Return, exactly as written, all lines from the line containing "You are a computer-use agent. Screen" to the end of the entries below, with both ends included.

=== Supplied records ===

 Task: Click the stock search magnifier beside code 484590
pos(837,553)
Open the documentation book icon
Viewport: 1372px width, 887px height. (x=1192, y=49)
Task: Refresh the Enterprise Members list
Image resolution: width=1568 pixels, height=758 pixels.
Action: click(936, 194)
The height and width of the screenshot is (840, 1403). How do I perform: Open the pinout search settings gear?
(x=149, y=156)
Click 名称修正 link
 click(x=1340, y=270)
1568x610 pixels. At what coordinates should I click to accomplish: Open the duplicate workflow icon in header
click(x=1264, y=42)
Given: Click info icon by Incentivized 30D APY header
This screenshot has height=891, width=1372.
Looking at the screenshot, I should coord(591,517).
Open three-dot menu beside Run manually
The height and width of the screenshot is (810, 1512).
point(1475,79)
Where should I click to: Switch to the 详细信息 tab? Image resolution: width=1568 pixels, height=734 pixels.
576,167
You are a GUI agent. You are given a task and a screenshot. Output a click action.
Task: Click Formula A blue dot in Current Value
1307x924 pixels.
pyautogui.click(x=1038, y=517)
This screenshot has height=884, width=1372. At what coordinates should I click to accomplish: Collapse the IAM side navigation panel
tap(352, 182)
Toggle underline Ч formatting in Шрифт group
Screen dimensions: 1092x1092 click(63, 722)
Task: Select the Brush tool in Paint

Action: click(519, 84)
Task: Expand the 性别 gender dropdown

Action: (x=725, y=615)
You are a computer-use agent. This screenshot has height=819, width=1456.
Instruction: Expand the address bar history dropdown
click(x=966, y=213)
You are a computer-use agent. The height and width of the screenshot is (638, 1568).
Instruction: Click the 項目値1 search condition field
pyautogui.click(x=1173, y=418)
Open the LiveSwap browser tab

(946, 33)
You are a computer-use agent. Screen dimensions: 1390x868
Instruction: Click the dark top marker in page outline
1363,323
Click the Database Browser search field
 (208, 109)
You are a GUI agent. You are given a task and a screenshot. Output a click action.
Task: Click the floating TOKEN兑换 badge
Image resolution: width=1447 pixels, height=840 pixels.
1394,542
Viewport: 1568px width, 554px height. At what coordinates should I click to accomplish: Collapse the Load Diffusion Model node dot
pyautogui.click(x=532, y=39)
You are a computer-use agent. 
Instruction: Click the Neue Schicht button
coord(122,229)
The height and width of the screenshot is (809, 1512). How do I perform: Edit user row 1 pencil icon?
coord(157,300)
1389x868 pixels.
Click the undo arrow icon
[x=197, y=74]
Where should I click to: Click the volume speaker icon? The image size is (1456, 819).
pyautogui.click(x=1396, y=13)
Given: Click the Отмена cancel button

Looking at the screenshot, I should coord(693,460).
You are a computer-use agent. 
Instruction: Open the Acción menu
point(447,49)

===

## Finished task
You are a computer-use agent. Screen dimensions: 1390x868
Instruction: Click the dark top marker in page outline
1363,323
Click the Database Browser search field
 (208, 109)
You are a GUI agent. You are given a task and a screenshot. Output a click action.
Task: Click the floating TOKEN兑换 badge
Image resolution: width=1447 pixels, height=840 pixels.
1394,542
Viewport: 1568px width, 554px height. At what coordinates should I click to accomplish: Collapse the Load Diffusion Model node dot
pyautogui.click(x=532, y=39)
You are a computer-use agent. 
Instruction: Click the Neue Schicht button
coord(122,229)
The height and width of the screenshot is (809, 1512). How do I perform: Edit user row 1 pencil icon?
coord(157,300)
1389x868 pixels.
Click the undo arrow icon
[x=197, y=74]
Where should I click to: Click the volume speaker icon? The image size is (1456, 819).
pyautogui.click(x=1396, y=13)
Given: Click the Отмена cancel button

Looking at the screenshot, I should coord(693,460).
You are a computer-use agent. 
Instruction: Open the Acción menu
point(447,49)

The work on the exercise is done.